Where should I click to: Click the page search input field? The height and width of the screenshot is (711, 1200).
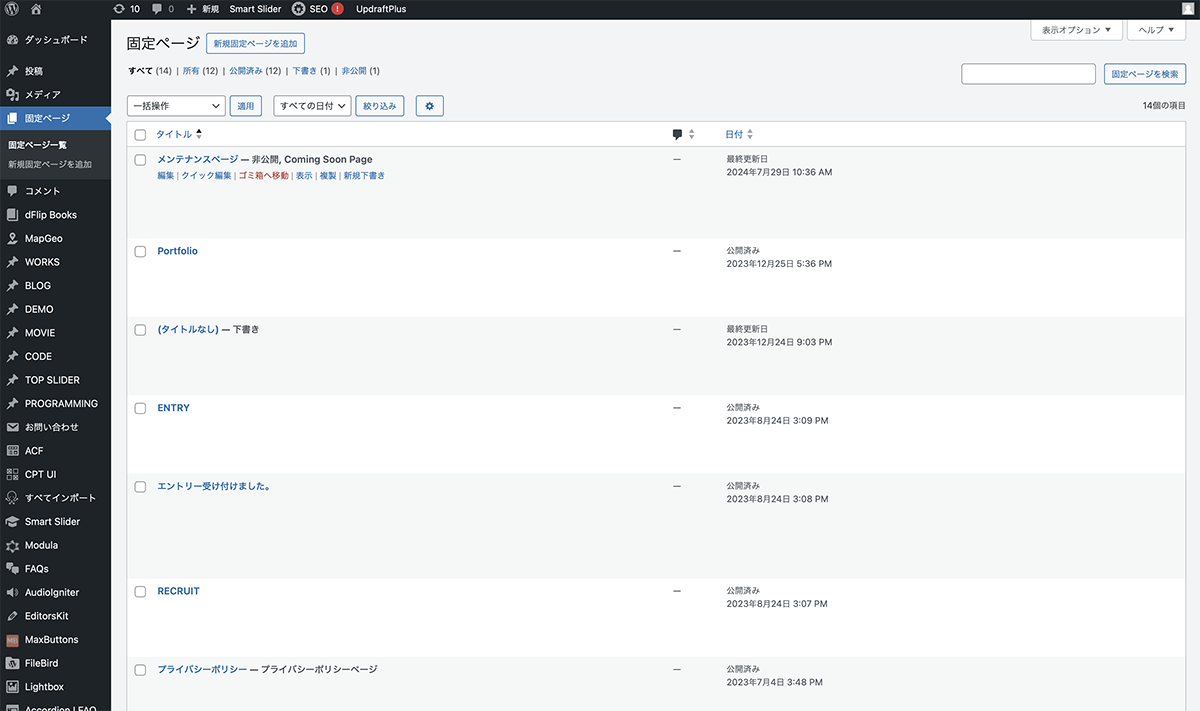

= = =

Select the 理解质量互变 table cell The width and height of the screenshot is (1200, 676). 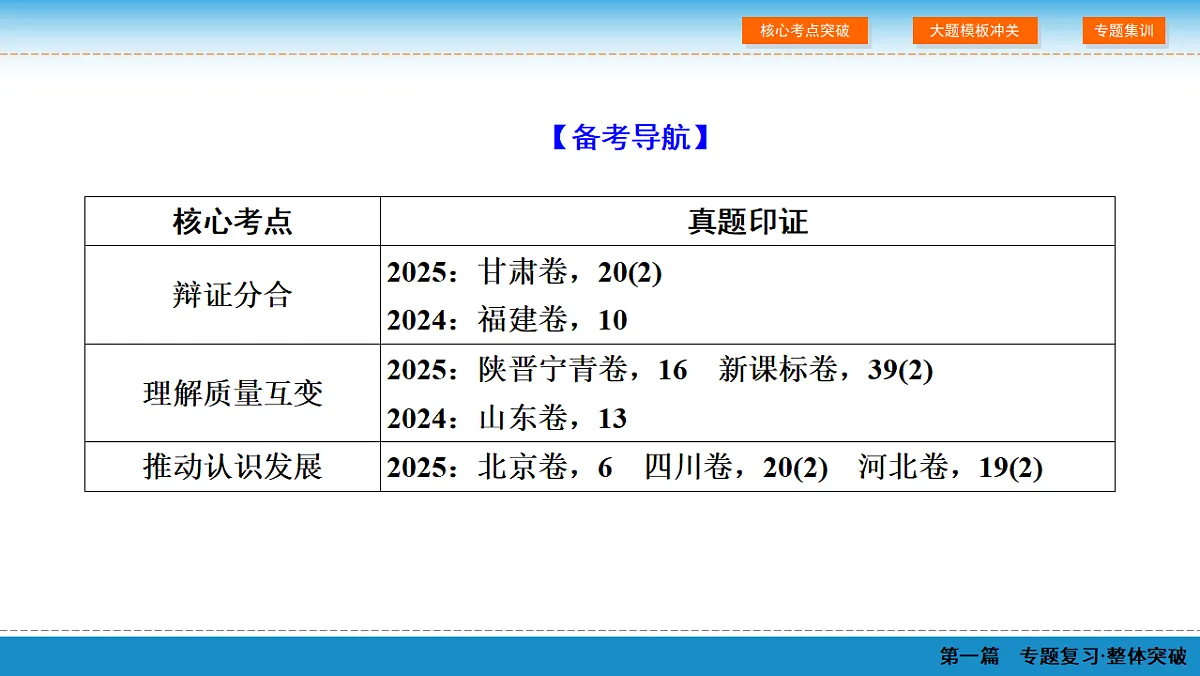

= = =

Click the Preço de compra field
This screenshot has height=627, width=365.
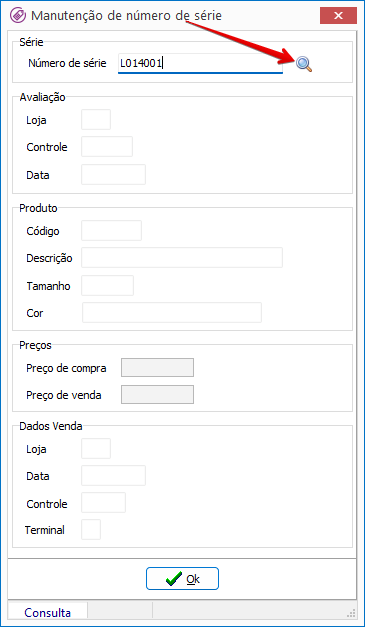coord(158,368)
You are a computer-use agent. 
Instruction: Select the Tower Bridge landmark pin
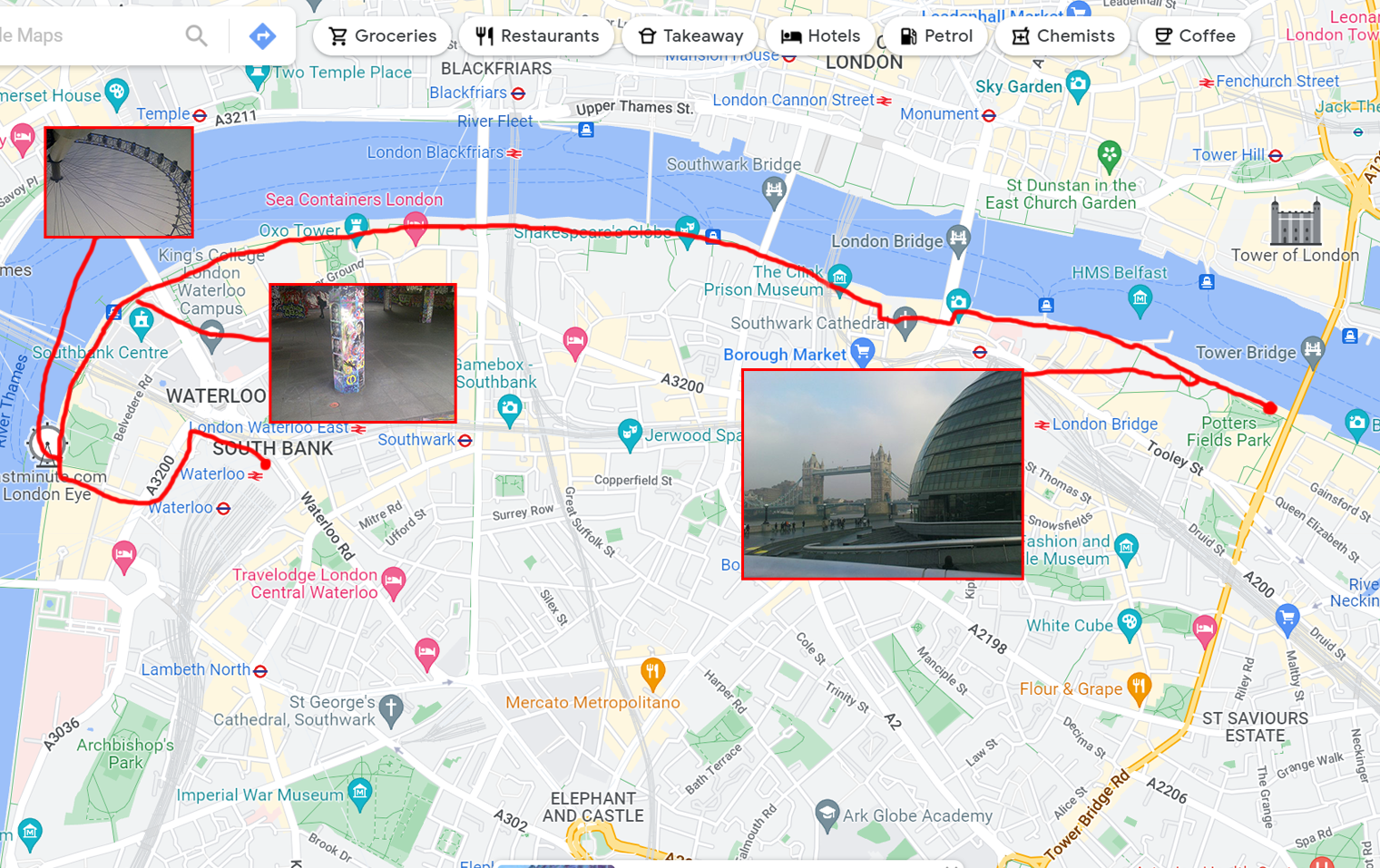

= = =

WORK TO BE COMPLETED: Looking at the data above, return every line from the one with "You are a computer-use agent." down to the one with "Instruction: Select the", exactly and inclusively.

EXPECTED OUTPUT:
You are a computer-use agent. 
Instruction: Select the Tower Bridge landmark pin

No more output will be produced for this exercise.